How to Make: Continuous Bias Binding

Written by: 
Oda May

Welcome to a new series here on the Moda Bake Shop! Instruction Sheets are printable pages that you will want to keep handy in your sewing room. Each one has simple and clear instructions for some basic sewing techniques. Today we are sharing how to make something every sewist will need at some point - continuous bias binding.

Quilt binding is typically cut on the straight grain of the fabric. In contrast, bias binding is cut on the bias, which gives the fabric more stretch. This stretch makes bias binding ideal for binding curves or for use on other items that need to move -  like clothing.

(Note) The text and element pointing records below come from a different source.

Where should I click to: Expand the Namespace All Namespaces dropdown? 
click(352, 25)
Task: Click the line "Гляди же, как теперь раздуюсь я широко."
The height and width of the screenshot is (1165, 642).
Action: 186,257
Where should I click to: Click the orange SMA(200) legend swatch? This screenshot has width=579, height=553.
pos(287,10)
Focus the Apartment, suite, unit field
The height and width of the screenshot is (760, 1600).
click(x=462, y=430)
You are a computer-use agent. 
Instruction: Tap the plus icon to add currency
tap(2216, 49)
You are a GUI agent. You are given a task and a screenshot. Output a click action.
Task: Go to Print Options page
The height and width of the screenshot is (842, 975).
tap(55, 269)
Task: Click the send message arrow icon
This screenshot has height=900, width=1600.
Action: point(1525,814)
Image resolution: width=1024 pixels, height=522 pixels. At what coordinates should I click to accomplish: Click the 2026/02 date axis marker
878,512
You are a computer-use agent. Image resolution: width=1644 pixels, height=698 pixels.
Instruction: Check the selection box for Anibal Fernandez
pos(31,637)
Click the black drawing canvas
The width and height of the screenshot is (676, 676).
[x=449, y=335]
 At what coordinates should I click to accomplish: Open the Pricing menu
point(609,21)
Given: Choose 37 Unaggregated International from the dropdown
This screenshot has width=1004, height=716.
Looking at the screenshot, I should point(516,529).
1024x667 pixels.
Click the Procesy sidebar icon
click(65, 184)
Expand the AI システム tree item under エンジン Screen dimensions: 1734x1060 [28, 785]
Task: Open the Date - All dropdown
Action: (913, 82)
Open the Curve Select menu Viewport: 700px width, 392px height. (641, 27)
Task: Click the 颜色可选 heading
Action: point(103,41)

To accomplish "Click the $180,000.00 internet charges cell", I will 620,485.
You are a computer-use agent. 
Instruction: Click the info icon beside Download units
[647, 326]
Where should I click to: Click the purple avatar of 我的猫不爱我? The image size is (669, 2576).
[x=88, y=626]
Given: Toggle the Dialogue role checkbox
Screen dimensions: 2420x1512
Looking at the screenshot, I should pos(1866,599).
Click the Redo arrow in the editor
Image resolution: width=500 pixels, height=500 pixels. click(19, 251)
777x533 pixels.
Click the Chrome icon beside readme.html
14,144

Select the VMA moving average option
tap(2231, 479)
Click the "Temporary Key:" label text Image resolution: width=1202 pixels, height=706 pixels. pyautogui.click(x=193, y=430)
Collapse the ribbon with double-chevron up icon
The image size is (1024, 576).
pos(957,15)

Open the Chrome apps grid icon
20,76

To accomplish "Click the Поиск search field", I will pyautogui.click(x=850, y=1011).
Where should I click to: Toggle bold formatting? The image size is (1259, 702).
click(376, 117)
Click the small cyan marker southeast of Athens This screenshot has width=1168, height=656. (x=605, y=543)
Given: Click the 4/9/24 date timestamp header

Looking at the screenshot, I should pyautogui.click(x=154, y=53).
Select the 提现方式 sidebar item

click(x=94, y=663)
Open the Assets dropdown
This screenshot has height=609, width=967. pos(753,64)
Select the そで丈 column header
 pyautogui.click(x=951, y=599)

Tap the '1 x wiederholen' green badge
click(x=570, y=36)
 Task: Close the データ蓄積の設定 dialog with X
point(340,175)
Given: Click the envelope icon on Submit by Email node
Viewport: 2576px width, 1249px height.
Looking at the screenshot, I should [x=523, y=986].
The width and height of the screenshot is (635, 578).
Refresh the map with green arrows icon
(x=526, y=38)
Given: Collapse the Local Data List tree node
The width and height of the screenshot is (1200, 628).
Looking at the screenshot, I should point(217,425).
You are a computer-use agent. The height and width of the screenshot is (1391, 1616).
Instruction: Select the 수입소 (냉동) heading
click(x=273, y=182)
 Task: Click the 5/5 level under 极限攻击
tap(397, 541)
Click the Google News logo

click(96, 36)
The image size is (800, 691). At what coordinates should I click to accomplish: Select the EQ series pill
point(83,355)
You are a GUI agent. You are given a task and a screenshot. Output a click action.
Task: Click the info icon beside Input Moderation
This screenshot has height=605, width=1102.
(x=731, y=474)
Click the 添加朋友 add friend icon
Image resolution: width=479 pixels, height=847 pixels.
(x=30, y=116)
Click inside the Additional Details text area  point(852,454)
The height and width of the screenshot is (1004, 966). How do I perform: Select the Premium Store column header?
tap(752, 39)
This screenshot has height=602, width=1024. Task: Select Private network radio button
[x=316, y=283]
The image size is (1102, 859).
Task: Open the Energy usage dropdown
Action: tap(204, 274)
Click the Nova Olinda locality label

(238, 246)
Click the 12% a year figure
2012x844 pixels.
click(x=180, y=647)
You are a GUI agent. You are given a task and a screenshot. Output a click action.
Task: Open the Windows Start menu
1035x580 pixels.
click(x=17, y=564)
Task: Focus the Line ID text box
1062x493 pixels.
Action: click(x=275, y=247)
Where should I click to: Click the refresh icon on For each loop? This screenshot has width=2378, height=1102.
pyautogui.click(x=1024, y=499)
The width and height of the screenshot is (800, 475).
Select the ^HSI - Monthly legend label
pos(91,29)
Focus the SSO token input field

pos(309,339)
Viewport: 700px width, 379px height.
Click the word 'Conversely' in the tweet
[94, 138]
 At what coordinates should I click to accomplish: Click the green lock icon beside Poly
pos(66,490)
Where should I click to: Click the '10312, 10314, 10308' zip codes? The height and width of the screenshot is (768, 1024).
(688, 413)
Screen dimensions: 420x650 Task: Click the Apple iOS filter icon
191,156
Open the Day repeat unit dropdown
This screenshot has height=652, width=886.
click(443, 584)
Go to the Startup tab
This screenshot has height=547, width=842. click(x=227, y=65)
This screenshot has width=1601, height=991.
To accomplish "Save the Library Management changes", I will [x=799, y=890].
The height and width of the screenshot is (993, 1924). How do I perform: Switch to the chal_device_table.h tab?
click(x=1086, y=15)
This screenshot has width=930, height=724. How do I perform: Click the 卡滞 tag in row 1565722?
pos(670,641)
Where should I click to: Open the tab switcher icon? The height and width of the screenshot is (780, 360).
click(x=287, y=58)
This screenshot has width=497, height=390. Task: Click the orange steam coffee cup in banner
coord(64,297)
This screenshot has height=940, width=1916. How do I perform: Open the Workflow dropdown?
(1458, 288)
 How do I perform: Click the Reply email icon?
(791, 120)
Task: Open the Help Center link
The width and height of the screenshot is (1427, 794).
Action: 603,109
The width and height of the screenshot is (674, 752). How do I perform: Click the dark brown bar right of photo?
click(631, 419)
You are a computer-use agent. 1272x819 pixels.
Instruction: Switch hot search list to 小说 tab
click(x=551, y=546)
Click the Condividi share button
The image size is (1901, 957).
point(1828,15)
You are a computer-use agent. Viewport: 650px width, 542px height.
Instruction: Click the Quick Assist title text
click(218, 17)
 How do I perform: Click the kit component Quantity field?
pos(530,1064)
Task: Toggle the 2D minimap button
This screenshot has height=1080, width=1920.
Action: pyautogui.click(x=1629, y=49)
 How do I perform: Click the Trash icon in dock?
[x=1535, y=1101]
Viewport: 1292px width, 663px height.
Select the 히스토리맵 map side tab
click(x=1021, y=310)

One fat quarter of fabric makes approximately 5 yards of bias binding. The length of the binding varies depending on how wide your strips are cut.

  • 1 Fat Quarter
  • Starch
  • Rotary cutter
  • Pencil or other  non-heat sensitive marking pen
  • Ruler or straight edge
  • Scissors

Lightly starch and press fat quarter to remove any wrinkles. Cut off the selvedge and trim fat quarter to 18"x 22".

Fold the top right corner of the fat quarter down to match the bottom edge, creating a 45 degree fold. Press along the fold. Unfold the fat quarter and use a rotary cutter to cut along the pressed line.

Move the cut triangle to the other end of the fat quarter, right sides together, as shown. Sew along the overlapping edge using a shortened stitch.

Press the seam open. The resulting shape is a parallelogram. Use a ruler and a pencil to mark binding widths across the fabric.

Create a tube out of the fabric by matching and pinning the marked lines at the top and bottom. Offset the first line so it matches the second one at the top. Continue pinning at each pencil mark until you reach the end. The tube you are creating will appear crooked but as you get the full seam pinned and sewn, it will straighten out.

Sew a 1/4" seam along the pinned edge. Remove the pins and press the seam open.

Use your scissors to cut along the pencil line. The binding will unravel into a long strip as you go. Take extra care that you keep the layers separate and don't cut through both layers at once.

One fat quarter can make up to 5 yards of continuous bias binding.